Matteo Renzi è tornato a parlare di una nuova riforma costituzionale dopo la batosta presa nel dicembre 2016, quando gli italiani votarono in maggioranza per il 'no' al referendum confermativo. Ospite di Porta a Porta il capo di Italia Viva ha fatto un appello ai leader degli altri partiti affinché venga varata una riforma che preveda l'elezione diretta del Premier e, per forza di cose, un bel premio di maggioranza che puzza di incostituzionalità: "Non si può andare avanti cosi, con le scene che abbiamo visto. Faccio un appello a tutte le forze politiche, Zingaretti, Di Maio, Crimi, Conte, Leu, Salvini, Meloni, Berlusconi: fermiamoci un secondo, portiamo il sistema dei sindaci a livello nazionale per eleggere il sindaco d'Italia, la soluzione è l'elezione diretta del presidente del Consiglio".

Poi Renzi è tornato a parlare delle tensioni con il Premier Conte, sostenendo di non voler arrivare ad una crisi: "non butto la palla in tribuna. Anche se si rompe la maggioranza non si può votare fino all’autunno, è presumibile che fino al 2021 non si vota. C'è un impedimento tecnico, è il momento di pensare prima agli italiani e poi ai partiti".

Quanto alla sua riforma per l'elezione del "sindaco d'Italia", secondo Renzi si può fare anche con un Governo "modello Nazareno, il governo Conte con il sostegno istituzionale delle opposizioni non al governo ma alla riforma, o con un modello Maccanico. È secondario chi fa il presidente del Consiglio se c’è l’obiettivo della grande riforma".

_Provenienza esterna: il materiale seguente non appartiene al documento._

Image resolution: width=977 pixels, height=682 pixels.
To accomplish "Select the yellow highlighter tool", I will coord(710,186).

Sogni di riforma a parte, Renzi ha sostenuto di non avere "nessun problema personale con Conte", al quale però ha lanciato un'accusa pesante, ovvero di aver tentato di far fuori Italia Viva: "Hanno cercato di raccogliere i senatori responsabili. Ma non c'è niente di male se il presidente del Consiglio, qualche suo collaboratore o esponente della maggioranza dice 'togliamoci di torno Renzi perché non ci dice di sì sulla giustizia'. È loro diritto provarci, ma la prossima volta farebbero meglio a riuscirci".

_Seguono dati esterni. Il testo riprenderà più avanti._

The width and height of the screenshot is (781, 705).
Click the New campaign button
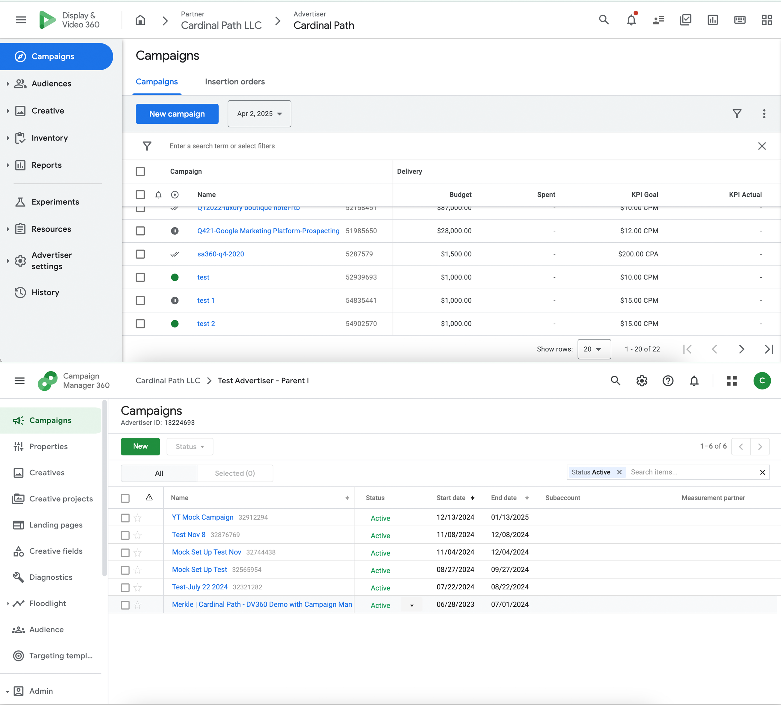tap(177, 114)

Sul nodo della prescrizione, Renzi ha ribadito che "se nulla cambierà Italia viva presenterà la mozione di sfiducia al ministro Bonafede", anche se ha detto di "voler essere ottimista, sperando che prevalga il buonsenso". Poi ha aggiunto: "Se vogliono i nostri voti prendessero le nostre idee, una ogni tanto. Non sono un rompiscatole, non faccio il gioco della corda per un fatto personale, sono convinto".

E ancora: "Il problema del governo non l'abbiamo posto noi, io non ho mai detto 'tolgo la fiducia a Conte', se mai lui ha tolto la fiducia a Iv con alcune dichiarazioni dure sulla giustizia. La mia preoccupazione credo non sia, voglio togliere Conte, altrimenti non si spiega che abbiamo fatto partire un governo contro l'Italexit. Certo il governo deve verificare se va avanti o no".

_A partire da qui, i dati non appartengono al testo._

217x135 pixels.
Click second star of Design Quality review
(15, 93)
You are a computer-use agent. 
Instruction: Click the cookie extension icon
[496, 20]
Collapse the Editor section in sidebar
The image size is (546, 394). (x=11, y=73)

E infine ha aggiunto: "Questo Parlamento non vuole andare a casa, ci sono 945 parlamentari che vogliono fare il proprio servizio al Paese, la prossima volta i parlamentari saranno 600, c'è una strage di deputati". Tra questi parlamentari preoccupati, di sicuro, ci saranno anche molti di Italia Viva, anche se questo Renzi preferisce ometterlo.